**Assigned task 1**
List every figure that the passage on EGF-induced changes in cell mechanics refers to by number.
**Assigned task 2**
Write the next part of the passage on EGF-induced changes in cell mechanics, starting after its final sentence.
___ Source extract ___
The results of QCM-D continuous monitoring for 100 min after stimulation with EGF of dosages confirmed that the energy dissipation decreases over time. Stimulation with EGF of different concentrations showed that the dissipation decrease is clearly dosage dependent. Immediately after stimulation, the dissipation showed a sharp increase, then after about a half an hour it dropped down. The initial sharp increase in dissipation is caused by the liquid flush during the change of EGF- containing medium. Overall, energy dissipation decreased due to the stimulation. Figure 5.7 shows representative dose- dependent and time- dependent changes inΔD of the monolayer of A431 cells in response to EGF. Unlike the AFM results shown in Figure 5.6, whereζ increased with time and with dose, the QCM- D detected a decrease inΔD with time and with dose. As a mechanical property, the change in energy dissipation factorΔD measured directly by the QCM- D is analogous to hysteresivity,ζ, computed from the AFM measurements, where both quantities correspond to the mechanical energy loss relative to the energy input per measurement cycle.

However, the two techniques probe different regions of the deposited cells; the AFM tip probes 500 nm into the cell from its top surface while the QCM-D senses approximately 100 nm up from the bottom surface of the sensor crystal.

Interestingly, responses for D and ζ reached their plateaus within a similar timeframe after the addition of the EGF (40–50 min for the decrease in ΔD and 50 min for the increase inζ). Both changes showed signs of saturation in a similar dose range (responses at 20 nM and 40 nM at very similar levels). These similarities indicate that both mechanical responses (D andζ) that were developed locally might be synchronously mediated by the same globe cell signaling pathway(s).

For pure elastic materials, there will be no energy dissipation. Accordingly, when an AFM force measurement is performed on a perfectly elastic material, the approach and retraction portions of the force– displacement curve overlap. However, for biological samples, viscosity is inherent, and research has shown that internal cellular components, such as the cytoplasm and even the cytoskeleton, are viscoelastic [28]. Therefore, typical force curves on biological samples in liquid display large hysteresis between the approach and the retraction curves.

The hysteresis between loading and unloading force curves indicates that the repulsive force at each displacement position in unloading is lower than in loading. The origin of the decreased repulsion on the unloading curve is that at any given nominal displacement the actual local separation is larger on retraction than on approach because it takes a finite time for the deformed cell surfaces to relax and to recover to their original shape. According to the modeling of the force– displacement process, as described in the previous section, the deformation– relaxation process can be plotted as shown in Figure 5.8. At the given deformation x_m = 170 nm, an increase of the viscous factor η (from 0.35 to 0.45) will result in increased relaxation time. In other words, it takes longer for a cell with higher viscosity to recover from deformation, meaning at any given displacement, there will be a smaller repulsive force, resulting in a larger hysteresivity (ζ) and larger energy dissipation (A − R). This means that the cellular body will display increased viscous character when it has increased energy dissipation after EGF stimulation.
___ Given data ___
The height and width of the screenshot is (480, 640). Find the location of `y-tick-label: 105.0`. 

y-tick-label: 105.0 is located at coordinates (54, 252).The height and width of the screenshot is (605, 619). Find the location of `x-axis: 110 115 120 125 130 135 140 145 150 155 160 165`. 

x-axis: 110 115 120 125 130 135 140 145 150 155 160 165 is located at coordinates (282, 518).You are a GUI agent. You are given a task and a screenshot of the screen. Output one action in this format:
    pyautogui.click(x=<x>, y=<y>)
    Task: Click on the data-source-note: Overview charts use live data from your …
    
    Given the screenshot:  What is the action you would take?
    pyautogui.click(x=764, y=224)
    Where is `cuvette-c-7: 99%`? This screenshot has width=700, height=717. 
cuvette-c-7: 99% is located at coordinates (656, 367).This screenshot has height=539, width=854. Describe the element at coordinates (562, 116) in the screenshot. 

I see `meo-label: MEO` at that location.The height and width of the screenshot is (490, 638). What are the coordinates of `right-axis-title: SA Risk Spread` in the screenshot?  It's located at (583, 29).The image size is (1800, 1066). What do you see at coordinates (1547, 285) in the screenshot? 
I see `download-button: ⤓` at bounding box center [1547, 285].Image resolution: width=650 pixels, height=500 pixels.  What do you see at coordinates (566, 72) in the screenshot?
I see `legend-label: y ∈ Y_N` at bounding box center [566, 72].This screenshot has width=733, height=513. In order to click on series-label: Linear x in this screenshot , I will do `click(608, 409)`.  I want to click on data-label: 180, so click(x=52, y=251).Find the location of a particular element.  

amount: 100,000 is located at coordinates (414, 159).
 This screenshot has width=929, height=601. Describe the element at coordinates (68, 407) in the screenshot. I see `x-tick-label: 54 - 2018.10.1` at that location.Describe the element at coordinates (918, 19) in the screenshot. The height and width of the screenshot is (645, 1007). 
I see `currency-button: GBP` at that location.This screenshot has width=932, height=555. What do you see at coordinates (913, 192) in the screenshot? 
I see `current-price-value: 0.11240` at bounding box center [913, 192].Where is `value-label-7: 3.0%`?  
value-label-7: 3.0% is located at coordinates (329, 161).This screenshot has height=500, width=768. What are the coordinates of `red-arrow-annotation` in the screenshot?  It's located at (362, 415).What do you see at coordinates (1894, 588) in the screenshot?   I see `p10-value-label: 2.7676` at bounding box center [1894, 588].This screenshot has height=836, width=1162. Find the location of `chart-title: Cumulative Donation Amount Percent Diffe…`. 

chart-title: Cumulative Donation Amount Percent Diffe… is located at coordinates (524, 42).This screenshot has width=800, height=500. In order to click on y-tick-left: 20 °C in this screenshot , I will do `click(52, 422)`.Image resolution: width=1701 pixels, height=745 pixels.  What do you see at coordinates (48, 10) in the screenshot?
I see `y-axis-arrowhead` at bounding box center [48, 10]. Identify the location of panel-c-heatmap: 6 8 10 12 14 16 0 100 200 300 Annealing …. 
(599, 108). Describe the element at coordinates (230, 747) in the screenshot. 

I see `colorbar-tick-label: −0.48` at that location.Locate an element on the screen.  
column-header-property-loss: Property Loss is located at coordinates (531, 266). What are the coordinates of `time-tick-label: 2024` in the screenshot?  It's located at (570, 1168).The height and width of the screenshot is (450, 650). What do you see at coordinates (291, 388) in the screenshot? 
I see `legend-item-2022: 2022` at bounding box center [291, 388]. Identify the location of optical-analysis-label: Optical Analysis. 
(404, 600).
___
**Reply 1**
Figure 5.7, Figure 5.6, Figure 5.8

**Reply 2**
The energy dissipation from the QCM- D measurement is the sum of the energy dissipated in disruption of cellular adhesion E_a and the energy loss in the viscoelastic cytoplasm E_c: E = E_a + E_c. The EGF reduces the focal adhesion area and strength in A431 cells [3,29], which results in the decrease in E_a as shown by the adhesion peeling model described in previous section.

The simulation result in Figure 5.9 shows that the decrease in contact area A (x axis) as well as the reduced substrate adhesion ligand density (from 6 × 10¹² to 2 × 10¹² site/cm²) will reduce the energy dissipation rate Ea˙ (y axis). On the other hand, the loss of focal adhesion will cause cell rounding and swelling [3]. Our AFM nanoindentation measurements revealed that the cell body becomes more viscous after EGF stimulation. The increase in viscosity,η, in cell cytoplasm would induce relatively high damping and would increase the cytoplasm energy loss during the QCM-D measurement [15]. However, the QCM-D indicated a decrease in energy dissipation after EGF treatment, indicating that E_a dominates the energy dissipation process and E_c has minimal effect. The modeling of the wave propagation through the cellular material therefore should employ the multilayer configuration (Figure 5.4c). Cellular adhesion through focal adhesion complexes linking the cytoskeleton to the extracellular matrix (ECM) creates an interfacial layer between the cell membrane and the ECM, with a gap thickness ranging from 30 nm in the closest contact area to 100–250 nm in the remaining areas [30–32].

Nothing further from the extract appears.